Ich kann von der hauptberuflichen Politik loslassen. Mit 22 Jahren habe ich mit der ehrenamtlichen Politik begonnen. Dazu werde ich jetzt zurückkehren. Ich will mich in meiner Freizeit weiter politisch engagieren und mitdenken. Wo ich gebraucht werde, werde ich auch mithelfen.

Was werden Sie mit Ihrer neu gewonnenen Freizeit anfangen?

Hobbys pflegen, ist eine wichtige Säule. Dazu gehören längere Reisen, für die ich mir mehr Zeit nehmen will. In den vergangenen 19 Jahren habe ich maximal 14 Tage Urlaub gemacht. Ich will viel Musik machen, fotografieren, kochen. Aber ich will mich auch ehrenamtlich engagieren. Man lernt in Berlin so viel.
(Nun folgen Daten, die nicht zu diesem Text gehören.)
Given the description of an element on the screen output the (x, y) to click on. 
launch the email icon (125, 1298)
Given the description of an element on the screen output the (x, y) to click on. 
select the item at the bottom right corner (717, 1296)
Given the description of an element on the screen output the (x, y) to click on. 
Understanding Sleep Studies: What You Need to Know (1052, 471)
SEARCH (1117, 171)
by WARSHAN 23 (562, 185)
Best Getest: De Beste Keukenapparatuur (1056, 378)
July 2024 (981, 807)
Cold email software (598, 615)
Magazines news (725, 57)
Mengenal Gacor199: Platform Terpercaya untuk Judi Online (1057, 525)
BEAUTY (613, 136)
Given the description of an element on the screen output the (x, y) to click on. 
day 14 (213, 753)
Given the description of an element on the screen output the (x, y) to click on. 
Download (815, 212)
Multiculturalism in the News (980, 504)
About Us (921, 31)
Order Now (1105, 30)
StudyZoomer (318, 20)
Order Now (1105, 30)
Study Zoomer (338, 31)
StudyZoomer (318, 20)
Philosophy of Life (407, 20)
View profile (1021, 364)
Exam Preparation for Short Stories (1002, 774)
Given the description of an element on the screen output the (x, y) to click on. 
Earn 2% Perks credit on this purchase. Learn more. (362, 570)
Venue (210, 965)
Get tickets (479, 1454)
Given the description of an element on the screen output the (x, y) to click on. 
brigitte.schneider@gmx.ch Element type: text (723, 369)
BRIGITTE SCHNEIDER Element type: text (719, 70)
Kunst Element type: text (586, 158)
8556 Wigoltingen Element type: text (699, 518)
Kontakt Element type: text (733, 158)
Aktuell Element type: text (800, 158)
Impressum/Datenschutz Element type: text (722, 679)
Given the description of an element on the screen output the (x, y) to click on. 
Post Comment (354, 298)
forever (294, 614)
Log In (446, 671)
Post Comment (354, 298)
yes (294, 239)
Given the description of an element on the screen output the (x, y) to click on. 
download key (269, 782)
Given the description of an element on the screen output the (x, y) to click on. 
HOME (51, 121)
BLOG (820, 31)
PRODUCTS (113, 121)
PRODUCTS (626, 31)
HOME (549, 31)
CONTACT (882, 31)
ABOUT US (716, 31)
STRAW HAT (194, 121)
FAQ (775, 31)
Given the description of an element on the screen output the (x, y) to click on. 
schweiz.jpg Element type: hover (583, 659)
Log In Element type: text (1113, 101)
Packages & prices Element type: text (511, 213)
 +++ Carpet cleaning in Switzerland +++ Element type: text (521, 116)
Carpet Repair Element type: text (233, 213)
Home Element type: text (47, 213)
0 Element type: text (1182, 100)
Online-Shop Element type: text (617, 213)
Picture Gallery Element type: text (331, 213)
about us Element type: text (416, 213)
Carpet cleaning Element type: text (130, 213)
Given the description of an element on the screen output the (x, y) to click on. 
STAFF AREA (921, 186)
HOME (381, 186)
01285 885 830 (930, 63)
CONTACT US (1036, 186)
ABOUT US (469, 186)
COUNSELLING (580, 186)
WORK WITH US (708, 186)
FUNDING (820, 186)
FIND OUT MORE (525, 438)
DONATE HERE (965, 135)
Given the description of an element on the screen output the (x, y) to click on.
Mit den dort gewonnenen Erfahrungen kann man sich gut in die Gesellschaft einbringen.

Zur Person

Rainer Arnold wurde 1950 in Stuttgart geboren. Er ist verheiratet mit Margit Arnold und hat einen Sohn. Arnold absolvierte zunächst eine Lehre als Fernmeldemonteur und arbeitete als Fernmelderevisor. Später studierte er an den Pädagogischen Hochschulen Esslingen und Ludwigsburg. Von 1980 bis 1998 war er als EDV-Fachbereichsleiter und Leiter der Organisationsabteilung der VHS Stuttgart beschäftigt.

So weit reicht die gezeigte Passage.